* _Quoted passage_
== Segment start ==
June 21, 2024 | Researchers at the Karolinska Institute in Stockholm, Sweden, have developed a new device for detecting malignant melanoma. Melanoma affects about one million people every year across the world, and over the past two decades, cases of melanoma have significantly increased due to higher rates of exposure to ultraviolet radiation and climate change (Advanced Materials, DOI: 10.1002/adma.202403758). According to Onur Parlak, assistant professor in the Department of Medicine, Solna, Dermatology, and Venereology at the Karolinska Institute and one of the researchers of this study, it is predicted that melanoma cases will increase by as much as 80% in the near future.
The Device’s Design and How It Works
With cases expected to nearly double, a quick and efficient way to diagnose melanoma is needed. The research team created a patch equipped with microneedles that can identify tyrosinase (Tyr), an enzyme that is intricately involved in melanin production and is a critical biomarker for melanoma diagnosis, directly in the skin. By measuring Tyr levels directly in the skin, researchers can quickly identify changes linked to disease.
The main motivation behind the study was to produce a small epidermal patch that can be an alternative to traditional invasive and time-consuming diagnostic methods, such as taking biopsies in the clinic, followed by complementary laboratory-based testing, which requires trained professionals and expensive equipment.
Microneedles puncture the skin and are designed to be electrically conductive and mechanically stable by mixing polyurethane (PU) and poly(3,4-ethylenedioxythiophene)-poly(styrene sulfonate) (PEDOT:PSS). Then, the microneedles’ surfaces are coated with a Tyr-responsive chemical probe that enables a specific oxidation reaction between Tyr and the probe (Advanced Materials, DOI: 10.1002/adma.202403758). When brought together in an electrical circuit, the five-millimeter-sized patch can test for Tyr (Advanced Materials, DOI: 10.1002/adma.202403758) in the skin. Patients and clinicians can then read the results on a computer or other measurement reader connected to the device via a cable.
== Segment end ==
[Collected data]
== Segment start ==
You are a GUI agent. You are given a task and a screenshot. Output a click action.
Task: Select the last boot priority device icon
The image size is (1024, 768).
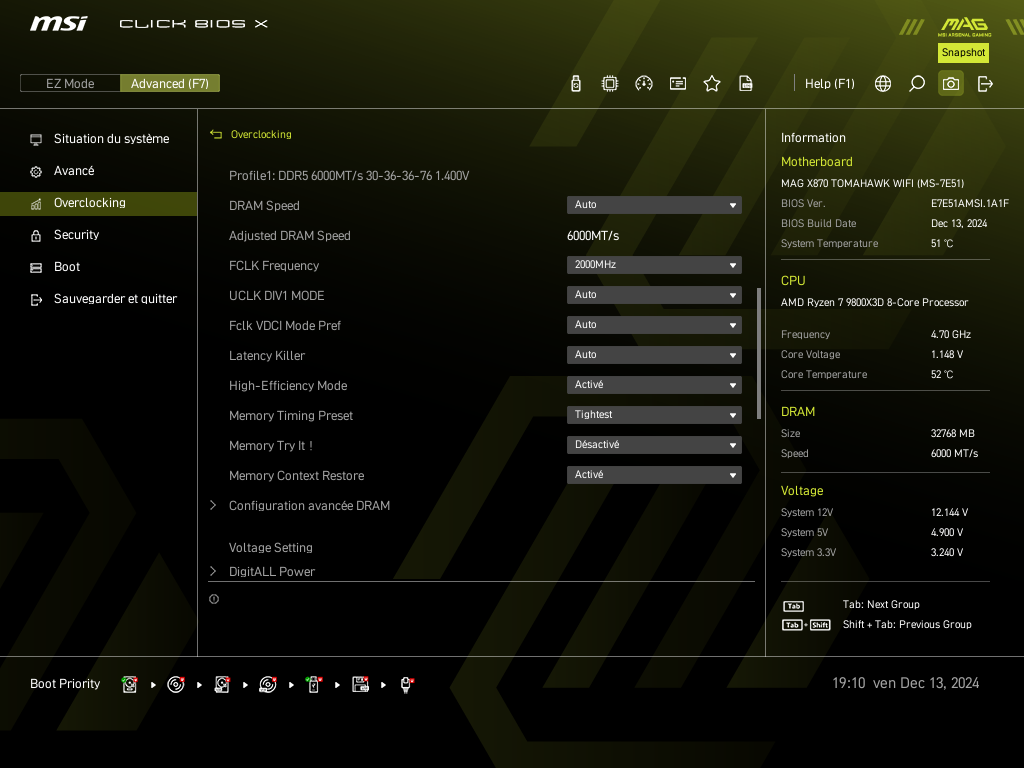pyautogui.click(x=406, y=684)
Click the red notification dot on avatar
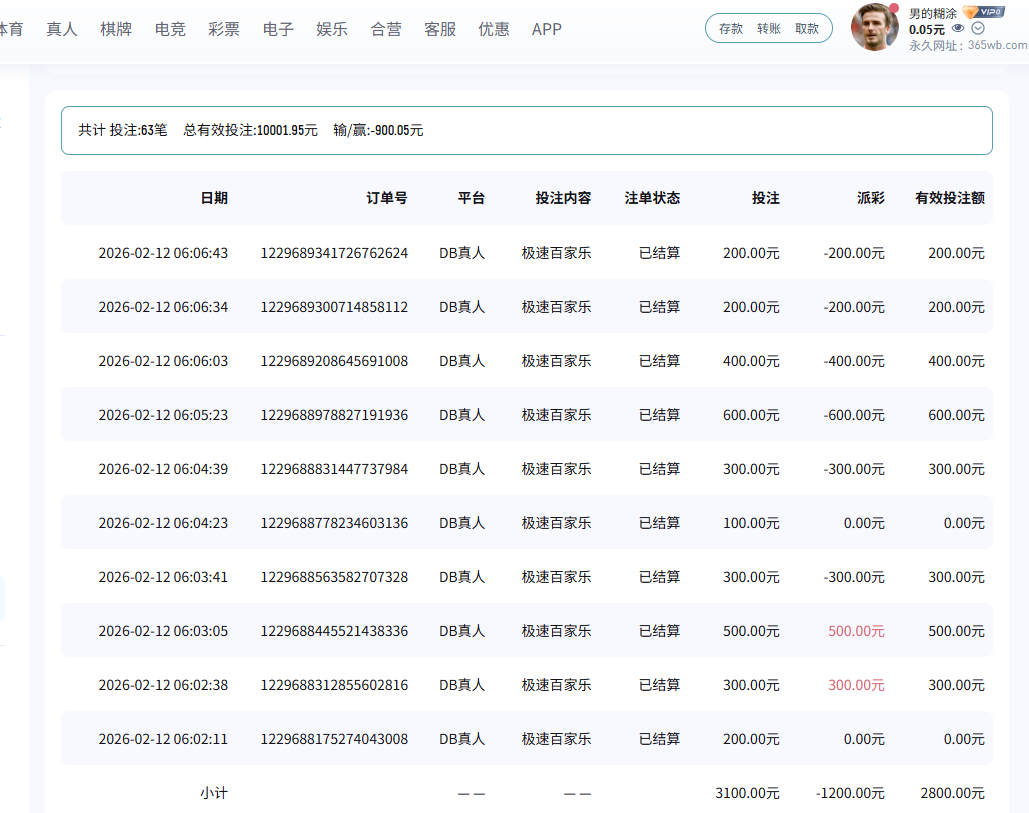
== Segment end ==
* _Try it_
Give the next part of the article on the microneedle patch for detecting melanoma, picking up after its last sentence. The records play no part in this work.

* _Answer below_
Though the device was applied to a healthy human skin model, it can also be applied to suspicious areas of skin, such as oddly colored areas, shapes, moles, and so on. The patch is simply pressed down and can be removed “as easy as peeling a Band-Aid,” according to Parlak. The device is not meant for long-term use, but it can be reapplied. For example, a patient can test an area of regular, healthy-looking skin, take it off, and then apply it to another spot that looks suspicious. The measurement reading is done in less than a minute.
Incidentally, the reusability of the device was a pleasant—and important—discovery during the experiment. Typically, unless enzymes or different biorecognition elements are used, sensors saturate over time, giving them a short lifetime. But when the team applied low electrical voltages to the microneedle, the sensor surface—particularly Tyr-responsive probes—for their device was able to regenerate, Parlak explains.
Easily Accessible for Patients
Ultimately, the goal is to follow the same strategy as glucometers that measure blood sugar levels. Many glucometers have smartphone apps for patients to track their blood sugar levels and access their information. Parlak relays, “At this stage, we haven’t developed an application yet, therefore patients or viewers need to read out the values from the computer screen that the microneedle patch is connected to with the cable.”
There is also a possibility that the patch will be over-the-counter and commercially available like glucometers, but Parlak says, “It’s difficult to say at this stage... It’s out of the lab and depends on the market, requests, and investment.” He also elaborates that further clinical testing and trials are required.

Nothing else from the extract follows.